-7-

488 28 19
                                    

"Ay hala arkasına bakıyor, beni delirtmeye mi çalışıyorsun Ecem?!"

"Tamam be döndüm işte. Çocuktan da kurtuldun. Rahat mısın şimdi!"

"O domuz için atışmamıza bile değmez arkadaşım. Biliyorum, sevgilimin olmasını istiyorsun ama böyle gerçekten mutluyum. Bir de seni inandırabilsem şuna.."

"Kusura bakma Hande ama inanmıyorum. Bu asabiliğini yalnızca sevgi, aşk yok eder. Sende buna inanıp biraz çaba göstersen!"

"İşte bende buna inanmıyorum. Sen aşk, daha doğrusu sevgili delisisin. Ama ben öyle değilim. Bana ailem arkadaşlarım yetiyor. Hayatıma sevgili sokup da bedenimden faydalanılmasına izin veremem. Ama sen aşka aşıksın. Biriyle sevgili olmadan duramıyorsun. Bu konuda birbirimizden öyle farklıyız ki.. Bu yüzden ben seni, sende beni anlayamıyorsun. Gözünü aç artık, benden sevgili falan olmaz. İstemediğim bir şeye zorlama lütfen beni."

"Hadi aşkı geçtim, sevgi hakkında konuşayım o zaman. Erkek ve kız birbirini seviyorsa sadece birbirinden faydalanmak için öpüşmez yada sevişmez. Nasıl bu kadar basite indirebiliyorsun aşkı? Bir de "inanmıyorum" diye beynime kazımaya çalışıyorsun ya hiç boşuna uğraşma tatlım. Ben senin Buğra'ya baktığın andaki yüzünü gördüm, kimi neye inandırmaya çalışıyorsun sen. O halini görmeni çok isterdim valla. Bizim coolluk abidesi 'meksika biberi' gitmiş yerine utanıp kızarmış 'sümüklü Handi' gelmişti. Seni ilk kez birine öyle bakarken gördüm ben ya. İlk kez birine bakarken daldın. Bunlar senin için normal şeyler değil. Her erkekte de böyle falan olmuyorsun. Sen de bunu anla."

Ne münasebet canım, tüm yakışıklı erkeklerde öyle kızarıyorum ben. Yani, galiba öyle oluyor. Tamam, en azından üç yakışıklı erkekten birinde kızarıyorum. Heralde kızarıyorumdur ya.

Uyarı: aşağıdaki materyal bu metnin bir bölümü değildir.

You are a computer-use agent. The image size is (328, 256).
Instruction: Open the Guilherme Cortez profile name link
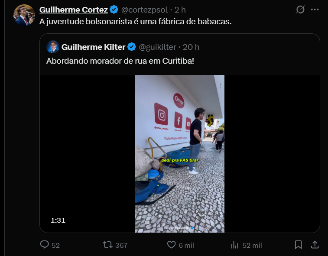pyautogui.click(x=73, y=10)
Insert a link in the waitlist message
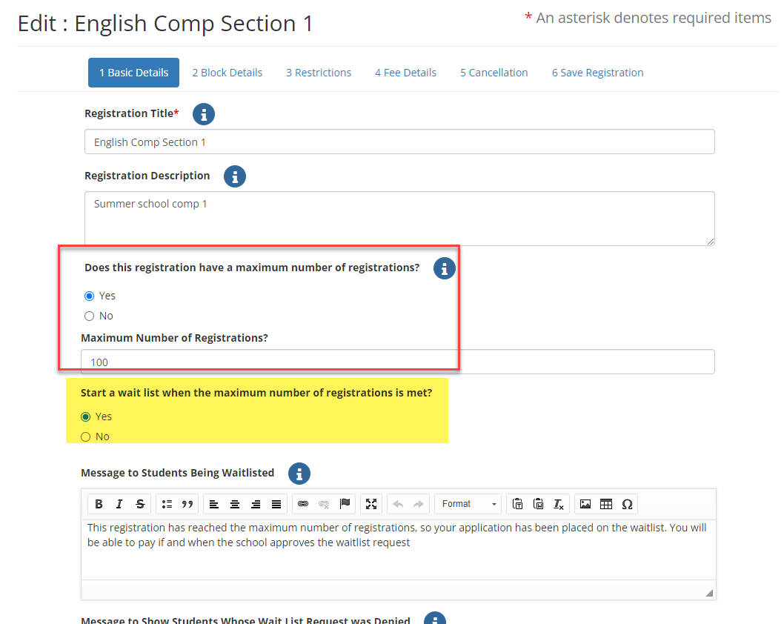 tap(303, 504)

Otele varmıştık. Yorulduğumu kendimi yatağa atınca fark ettim. Oh bee dunya varmış.

"Ben banyoya giriyorum."

"Tamam Ecoşcum."

"Hande ya Ecoş nee?"

"Sümüklü Handi'den iyidir!"

"Saf kız yaa." diye söylene söylene banyoya girdi. Ne var, kendime sümüklü Handi dedirtemem yani. Ama cidden Ecoş ne ya??

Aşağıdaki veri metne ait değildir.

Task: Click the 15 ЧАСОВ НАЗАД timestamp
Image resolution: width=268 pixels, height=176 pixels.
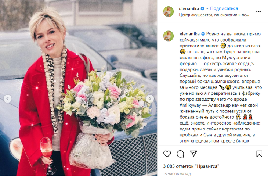Action: tap(177, 174)
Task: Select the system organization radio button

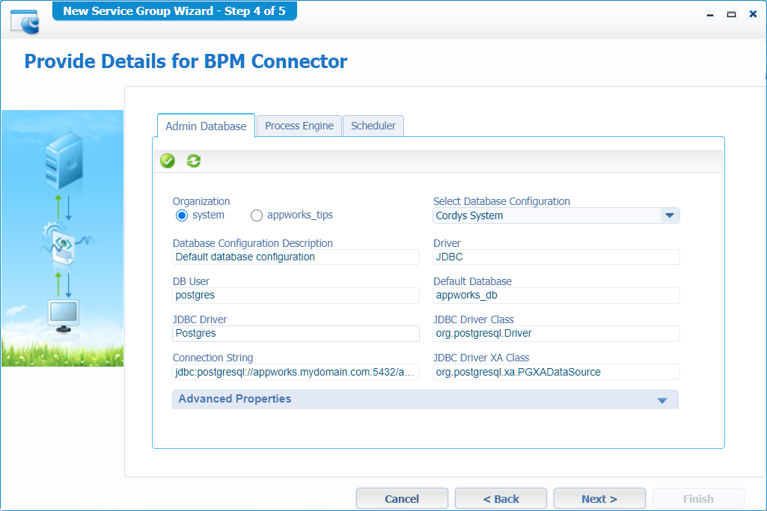Action: pyautogui.click(x=180, y=215)
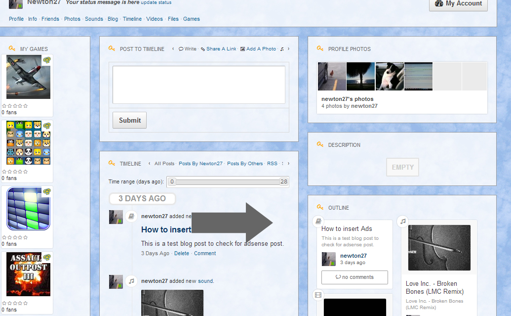Click the key icon beside Post To Timeline
This screenshot has width=511, height=316.
112,48
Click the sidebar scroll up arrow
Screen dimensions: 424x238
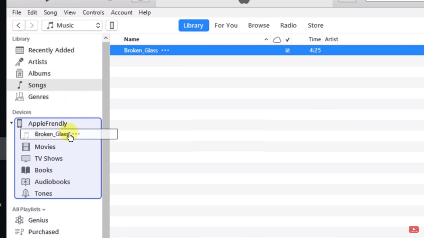[x=106, y=38]
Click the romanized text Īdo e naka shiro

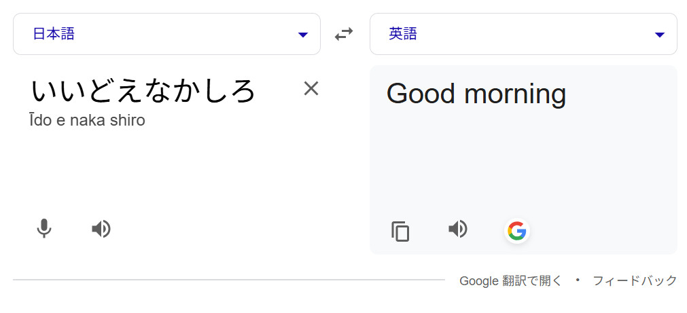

Saat 18.00 mii! Zaman ne kadar hızlı geçmiş. Umarım o çıkana kadar akşam yemeği bitmez. Bende şurada biraz kestireyim bari.

Ecem'in duymasını ümit ederek "Ben biraz uyuyacağım. Beni uyandırmadan yemeğe inme." diye bağırdım.

O da saniyesinde "Tamaam" diye böğürdü. Ne de güzel anlaşıyoruz.

.......

"Yuhh saat 20.00 olmuş, ne yaptın bu kadar banyoda? Cin çarpacak yakında demedi deme Ecoş. "

"Yıkandım işte, başka ne yapılabilir ki banyoda? Ne ima etmeye çalışıyorsun, hiç bir şey yapmadım ben. Iıı televizyon da izledim. Ondan unutmuşum yemeği falan. Bide bana Ecoş demeyi kesersen sevinirim."

"Ay tamam be bir şey demedim makine gibi ard arda konuşuyorsun yeni uyandım ben yeni. Biraz acı şu arkadaşına da az konuş."

"Haa iyi o zaman. Hazırlan da yemeğe inelim, bitmesine yarım saat mi ne kalmış."

"Hemen giyiniyorum. Kurt gibi acıktım zaten."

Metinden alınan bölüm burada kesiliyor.